What is required | Set down exactly the lines in the records below that run from the line with "Search (653, 1886)" to the line with "Über mich (697, 22)", inclusive, and nothing more.

(Records from a dataset)
▽
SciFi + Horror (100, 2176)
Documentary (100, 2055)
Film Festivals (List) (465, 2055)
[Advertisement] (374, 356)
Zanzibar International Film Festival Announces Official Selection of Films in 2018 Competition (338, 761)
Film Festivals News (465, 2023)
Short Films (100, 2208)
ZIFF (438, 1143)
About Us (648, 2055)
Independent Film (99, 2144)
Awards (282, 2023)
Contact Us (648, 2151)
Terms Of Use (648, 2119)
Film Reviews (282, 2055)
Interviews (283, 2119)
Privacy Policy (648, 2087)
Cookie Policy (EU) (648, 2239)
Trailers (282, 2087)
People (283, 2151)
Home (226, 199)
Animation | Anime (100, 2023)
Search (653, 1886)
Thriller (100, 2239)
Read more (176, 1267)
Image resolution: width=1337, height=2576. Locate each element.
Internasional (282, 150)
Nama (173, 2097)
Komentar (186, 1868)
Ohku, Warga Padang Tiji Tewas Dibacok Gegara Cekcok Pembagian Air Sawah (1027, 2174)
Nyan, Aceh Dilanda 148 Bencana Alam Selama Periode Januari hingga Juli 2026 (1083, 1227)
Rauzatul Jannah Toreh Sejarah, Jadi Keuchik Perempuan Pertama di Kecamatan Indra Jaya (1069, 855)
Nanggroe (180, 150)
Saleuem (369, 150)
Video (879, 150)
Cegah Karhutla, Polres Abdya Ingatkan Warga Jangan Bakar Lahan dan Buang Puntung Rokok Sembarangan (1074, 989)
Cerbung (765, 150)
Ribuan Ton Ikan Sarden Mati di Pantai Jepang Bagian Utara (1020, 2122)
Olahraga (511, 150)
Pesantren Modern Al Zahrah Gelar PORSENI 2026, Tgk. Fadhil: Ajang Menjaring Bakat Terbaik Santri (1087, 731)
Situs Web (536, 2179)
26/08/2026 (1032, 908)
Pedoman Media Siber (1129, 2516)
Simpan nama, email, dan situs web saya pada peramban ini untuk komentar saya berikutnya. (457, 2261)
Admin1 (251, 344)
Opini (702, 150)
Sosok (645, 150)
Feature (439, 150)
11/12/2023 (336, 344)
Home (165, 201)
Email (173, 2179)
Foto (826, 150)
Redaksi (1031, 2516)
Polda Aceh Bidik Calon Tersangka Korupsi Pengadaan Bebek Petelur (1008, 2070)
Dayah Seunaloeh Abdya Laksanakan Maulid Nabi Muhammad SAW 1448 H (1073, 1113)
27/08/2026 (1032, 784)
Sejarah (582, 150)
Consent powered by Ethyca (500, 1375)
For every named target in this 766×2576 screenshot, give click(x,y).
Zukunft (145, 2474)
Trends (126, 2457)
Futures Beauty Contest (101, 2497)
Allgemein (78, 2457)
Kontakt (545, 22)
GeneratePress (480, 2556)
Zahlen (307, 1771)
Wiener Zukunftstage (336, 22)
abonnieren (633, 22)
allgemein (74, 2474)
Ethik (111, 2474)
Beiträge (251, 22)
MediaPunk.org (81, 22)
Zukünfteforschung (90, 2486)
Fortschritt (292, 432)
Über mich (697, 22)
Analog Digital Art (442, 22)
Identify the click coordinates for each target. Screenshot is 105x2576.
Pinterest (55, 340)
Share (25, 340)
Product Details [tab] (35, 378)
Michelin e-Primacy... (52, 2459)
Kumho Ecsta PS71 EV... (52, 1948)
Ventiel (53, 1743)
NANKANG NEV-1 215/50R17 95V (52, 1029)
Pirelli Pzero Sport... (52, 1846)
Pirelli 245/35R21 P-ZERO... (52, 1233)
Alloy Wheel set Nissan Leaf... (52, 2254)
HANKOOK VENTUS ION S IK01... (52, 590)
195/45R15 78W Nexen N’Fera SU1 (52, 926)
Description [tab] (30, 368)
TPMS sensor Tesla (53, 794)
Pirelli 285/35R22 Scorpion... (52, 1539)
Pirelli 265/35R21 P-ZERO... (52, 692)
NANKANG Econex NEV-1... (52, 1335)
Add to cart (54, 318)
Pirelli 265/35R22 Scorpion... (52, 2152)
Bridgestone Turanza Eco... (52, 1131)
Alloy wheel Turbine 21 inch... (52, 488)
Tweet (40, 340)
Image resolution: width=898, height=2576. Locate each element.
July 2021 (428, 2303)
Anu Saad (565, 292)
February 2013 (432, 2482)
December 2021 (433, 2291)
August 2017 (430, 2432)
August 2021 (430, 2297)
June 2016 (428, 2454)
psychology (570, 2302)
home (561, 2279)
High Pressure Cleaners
△
Answer box |
Search (653, 1886)
Thriller (100, 2239)
Read more (176, 1267)
Image resolution: width=1337, height=2576. Locate each element.
Internasional (282, 150)
Nama (173, 2097)
Komentar (186, 1868)
Ohku, Warga Padang Tiji Tewas Dibacok Gegara Cekcok Pembagian Air Sawah (1027, 2174)
Nyan, Aceh Dilanda 148 Bencana Alam Selama Periode Januari hingga Juli 2026 (1083, 1227)
Rauzatul Jannah Toreh Sejarah, Jadi Keuchik Perempuan Pertama di Kecamatan Indra Jaya (1069, 855)
Nanggroe (180, 150)
Saleuem (369, 150)
Video (879, 150)
Cegah Karhutla, Polres Abdya Ingatkan Warga Jangan Bakar Lahan dan Buang Puntung Rokok Sembarangan (1074, 989)
Cerbung (765, 150)
Ribuan Ton Ikan Sarden Mati di Pantai Jepang Bagian Utara (1020, 2122)
Olahraga (511, 150)
Pesantren Modern Al Zahrah Gelar PORSENI 2026, Tgk. Fadhil: Ajang Menjaring Bakat Terbaik Santri (1087, 731)
Situs Web (536, 2179)
26/08/2026 (1032, 908)
Pedoman Media Siber (1129, 2516)
Simpan nama, email, dan situs web saya pada peramban ini untuk komentar saya berikutnya. (457, 2261)
Admin1 (251, 344)
Opini (702, 150)
Sosok (645, 150)
Feature (439, 150)
11/12/2023 (336, 344)
Home (165, 201)
Email (173, 2179)
Foto (826, 150)
Redaksi (1031, 2516)
Polda Aceh Bidik Calon Tersangka Korupsi Pengadaan Bebek Petelur (1008, 2070)
Dayah Seunaloeh Abdya Laksanakan Maulid Nabi Muhammad SAW 1448 H (1073, 1113)
27/08/2026 (1032, 784)
Sejarah (582, 150)
Consent powered by Ethyca (500, 1375)
For every named target in this 766×2576 screenshot, give click(x,y).
Zukunft (145, 2474)
Trends (126, 2457)
Futures Beauty Contest (101, 2497)
Allgemein (78, 2457)
Kontakt (545, 22)
GeneratePress (480, 2556)
Zahlen (307, 1771)
Wiener Zukunftstage (336, 22)
abonnieren (633, 22)
allgemein (74, 2474)
Ethik (111, 2474)
Beiträge (251, 22)
MediaPunk.org (81, 22)
Zukünfteforschung (90, 2486)
Fortschritt (292, 432)
Über mich (697, 22)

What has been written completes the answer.